In step "8. Reload in progress", simply wait while the new configuration is applied.

Once the pfSense configuration has been updated, step "9. Wizard completed" will appear with the message "Congratulations! pfSense is now configured".

For more information regarding the pfSense configuration steps you just saw, refer to the page : Setup Wizard | pfSense Documentation.

Accept the notice that appears.

Click Close.

Then, the pfSense dashboard will appear with system information in the "System Information" section:

• Name: the host name of the pfSense machine, followed by the domain name of your network indicated when configuring pfSense via the web interface.
• User: the username with which you are connected (default: admin), as well as the IP address from which you access this web interface (in our case, the IP address "10.0.0.10" which corresponds to the IP address of our client PC under Windows 10).
• System:
  • brand and model of the computer or server on which pfSense is installed.
    In our case, it is a VMare virtual machine: VMware Virtual Machine.
  • Netgate Device ID: the Netgate ID of your device that you will need if you want to contact Netgate (paid) support.
• BIOS: manufacturer name, version and release date of the BIOS used by your motherboard.
• Version: version of pfSense installed, as well as whether it is up to date or not.
• DNS server(s): IP addresses of the DNS servers used by pfSense.
  As a reminder, by default, only pfSense uses them.
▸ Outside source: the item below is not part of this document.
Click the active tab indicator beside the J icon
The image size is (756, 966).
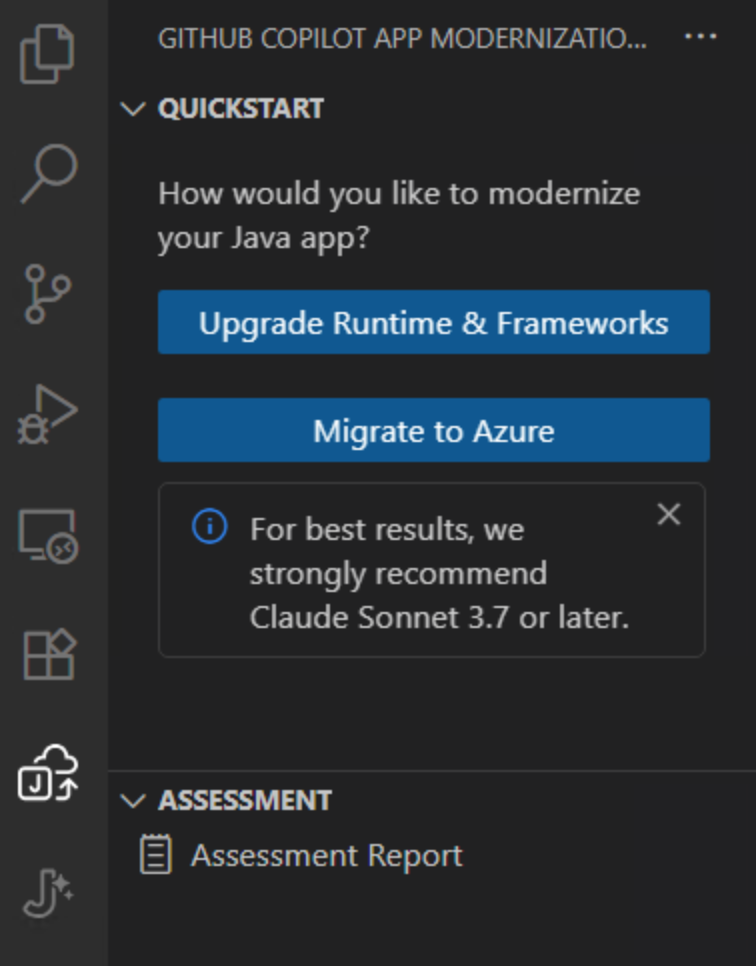[3, 770]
Not customers on your network.
  To do this, you must also activate the redirection of DNS requests via the "Services -> DNS Resolver" menu.

In the "Interfaces" section, you will find the list of pfSense interfaces:

• WAN: the interface connected to the Internet (directly or via an intermediate router) with its IP address(es).
• LAN: the interface connected to the local network (LAN) with its IP address(es). In other words, the network to which you will connect your client machines.